The purpose of this symposium is to examine client-provider relationship as an active ingredient in the delivery of social services and to assess what we have learned over the last fifteen years about its relationship to treatment and service outcomes in mental health (services for the severely and chronically mentally ill), child welfare and substance abuse. In the process, we will define core constructs and variables, describe associations and possible causal relationship among variables, identify possible mediating mechanisms, and ultimately highlight the gaps in knowledge that point to promising directions for future research and practice.
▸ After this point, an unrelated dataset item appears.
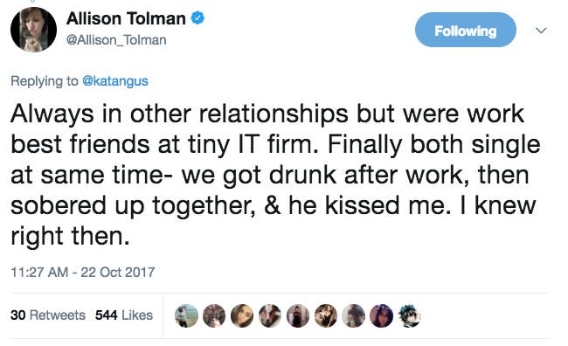Open the third liker avatar, tilted face selfie
The image size is (568, 346).
(242, 315)
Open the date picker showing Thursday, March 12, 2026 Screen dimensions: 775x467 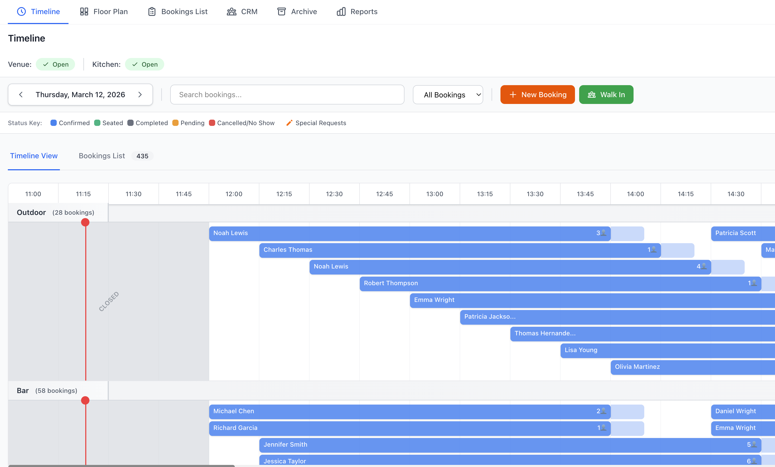pyautogui.click(x=80, y=94)
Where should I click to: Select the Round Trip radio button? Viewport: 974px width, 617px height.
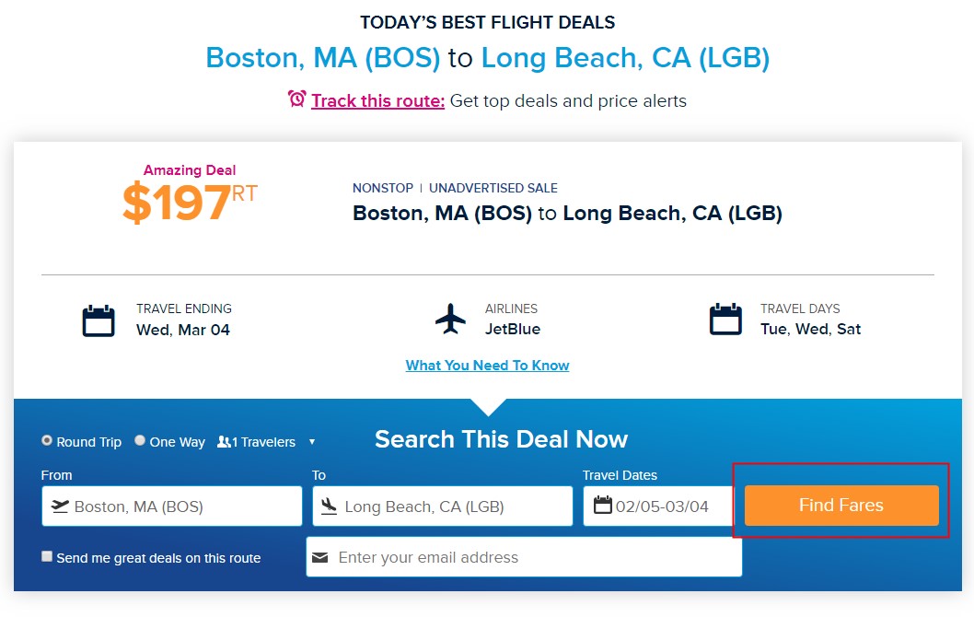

This symposium will bring together three different analytic strategies for studying client-provider relationship across three social service systems: (1) A systematic review of the literature on the impact of client-provider relationship on outcome in mental health, child welfare and substance abuse; (2) a qualitative analysis of the role of relationship in the process of recovery in mental illness; (3) a quantitative analysis of proportion of variance accounted for by client-provider relationship in substance abuse treatment; and (4) a quantitative analysis of the relation of client-provider relationship to outcome with adults with serious mental illness using well-validated measures of alliance. All approaches focus on the measurement and analysis of client-provider relationship in relation to outcome across the mental health, child welfare or substance abuse service systems. The papers in the symposium will address the following three questions:
(1) What are conceptualization and measurement considerations in research on client-provider relationship? (2) To what extent do analyses inform understanding of the relation of client-provider relationship to outcome across systems as well as mediating factors that strengthen or limit its impact? (3) What are implications of the findings for enhancing research and practice on the impact of client-provider relationship in the provision of mental health, child welfare and substance abuse treatment services.